- The task:
In the records below, find each line that holds "page" and return it.

- Records supplied:

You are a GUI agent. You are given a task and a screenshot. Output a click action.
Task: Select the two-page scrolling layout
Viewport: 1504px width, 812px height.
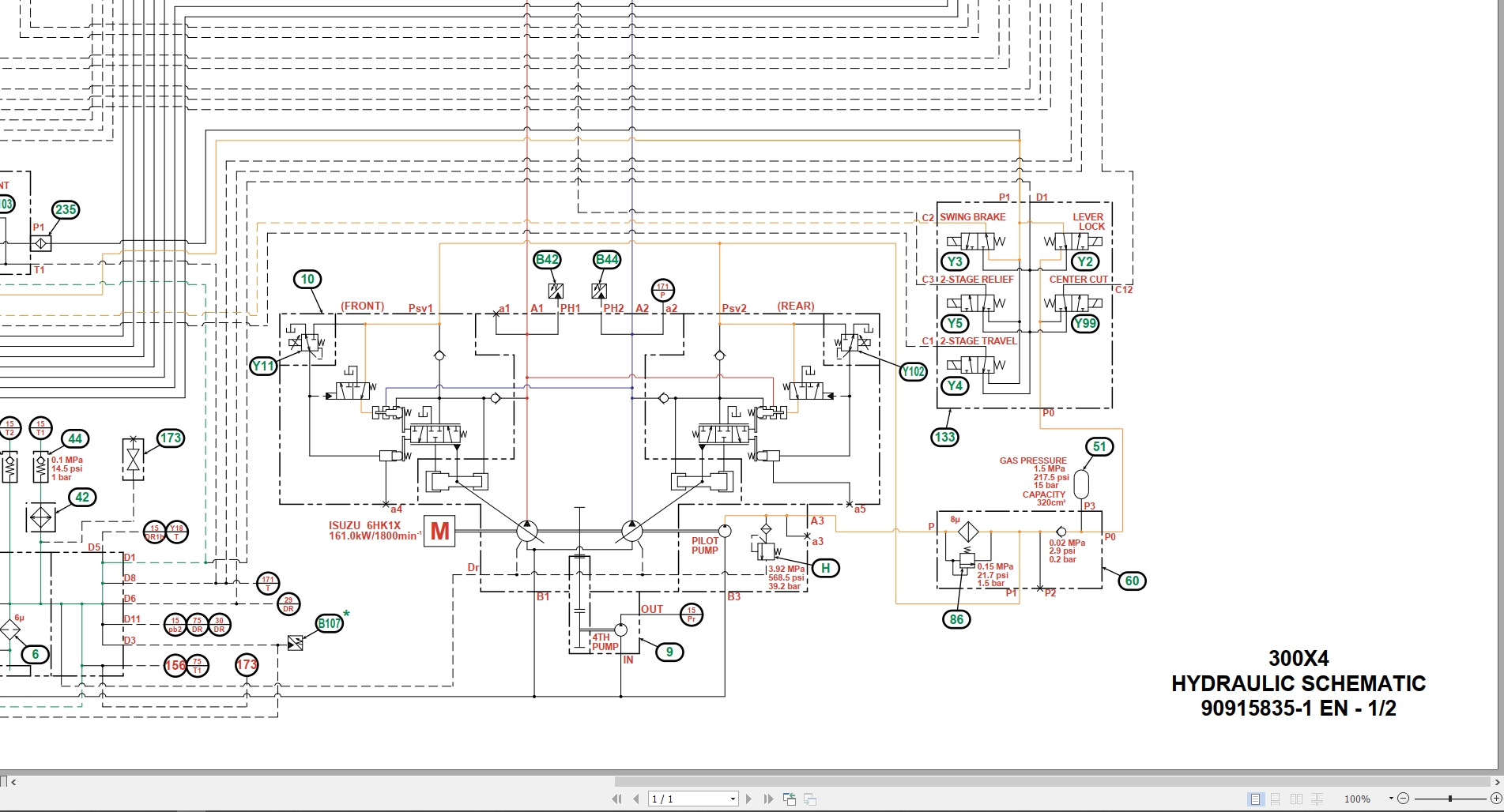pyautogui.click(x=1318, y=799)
---
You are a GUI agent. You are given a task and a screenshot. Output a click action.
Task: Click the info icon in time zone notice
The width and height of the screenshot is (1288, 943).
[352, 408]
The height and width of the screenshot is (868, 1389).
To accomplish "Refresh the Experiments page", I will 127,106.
--
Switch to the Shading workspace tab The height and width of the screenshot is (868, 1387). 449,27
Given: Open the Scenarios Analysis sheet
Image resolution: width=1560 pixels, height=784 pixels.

- Response area:
Task: Select the two-page scrolling layout
To accomplish "Refresh the Experiments page", I will 127,106.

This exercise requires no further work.